The attack, which started Friday, is being called the most expansive online extortion threat of all time. As of Monday, the virus was believed to have spread to more than 100,000 organizations around the world. That number was expected to grow exponentially as people returned to work this week and logged onto their computers for the first time since the attack began. Hospitals, transportation systems, government agencies, and personal computers in more than 150 countries have been infected thus far. According to the BBC, some $38,000 has already been paid to the extortionists, who will not unlock the victim’s computer until they have received their $300 Bitcoin ransom.

This weekend, President Trump ordered Homeland Security Adviser Tom Bossert to meet with top intelligence officials to asses the scope of the domestic threat and to begin coordinating a U.S. investigation into the attack. So far, neither officials in the U.S. or Europe have determined who was behind the attack, but they do know one thing: Which organization developed the virus. They know, of course, because it was none other than the National Security Agency. Details of this particular attack were published two months ago after NSA cyber-security programs were leaked.
In a statement, Microsoft President Brad Smith criticized the NSA for the leak, likening it to “the U.S. military having some of its Tomahawk missiles stolen” right out from under them. Smith said the cyberattack – known as WannaCry – should wake up government officials to the dangers of stockpiling such exploits for use in digital warfare.

“This is an emerging pattern in 2017,” Smith said in a blog post. “We have seen vulnerabilities stored by the CIA show up on WikiLeaks, and now this vulnerability stolen from the NSA has affected customers around the world. Repeatedly, exploits in the hands of governments have leaked into the public domain and caused widespread damage.”

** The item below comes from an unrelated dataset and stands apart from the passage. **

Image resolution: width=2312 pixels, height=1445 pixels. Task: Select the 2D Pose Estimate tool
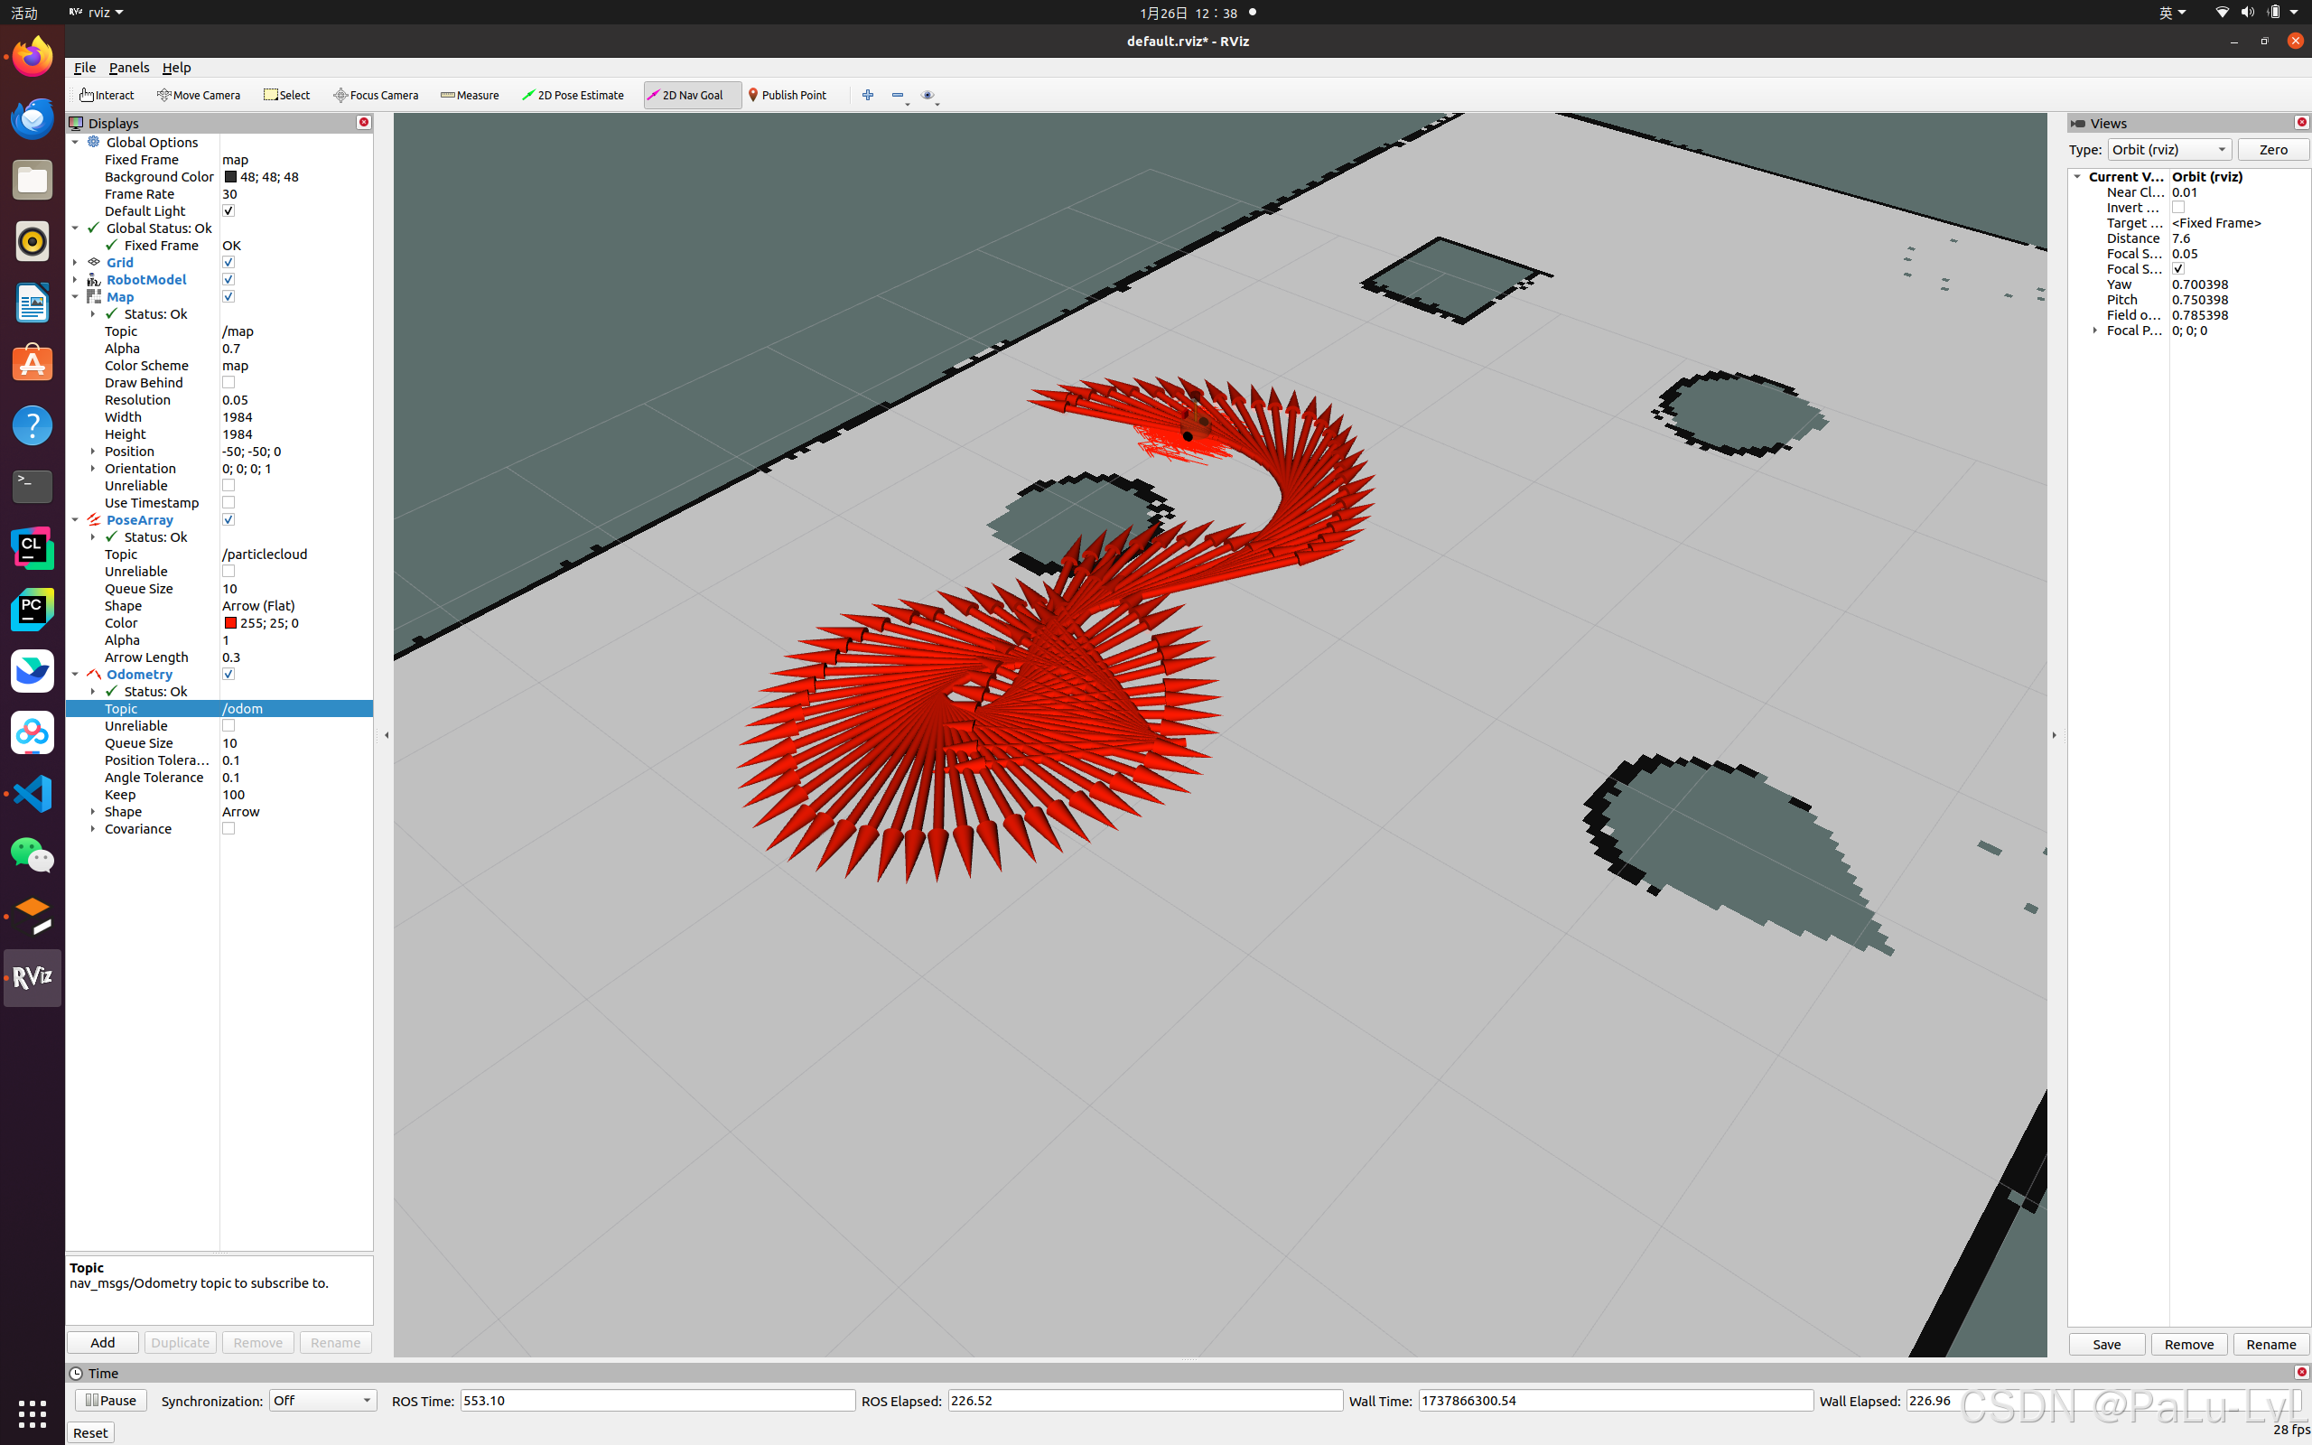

The problems, as security experts see it, are three. One, not enough computer users and organizations are updating Windows frequently enough; the patch for this particular exploit was released more than a month ago. Two, our security agencies are playing with dangerous cyber attack software without fully devoting the resources necessary to keep this software under lock and key. Three, it is once again clear that we have a “leak” problem in our federal government, and that problem isn’t limited to administration officials running to The New York Times.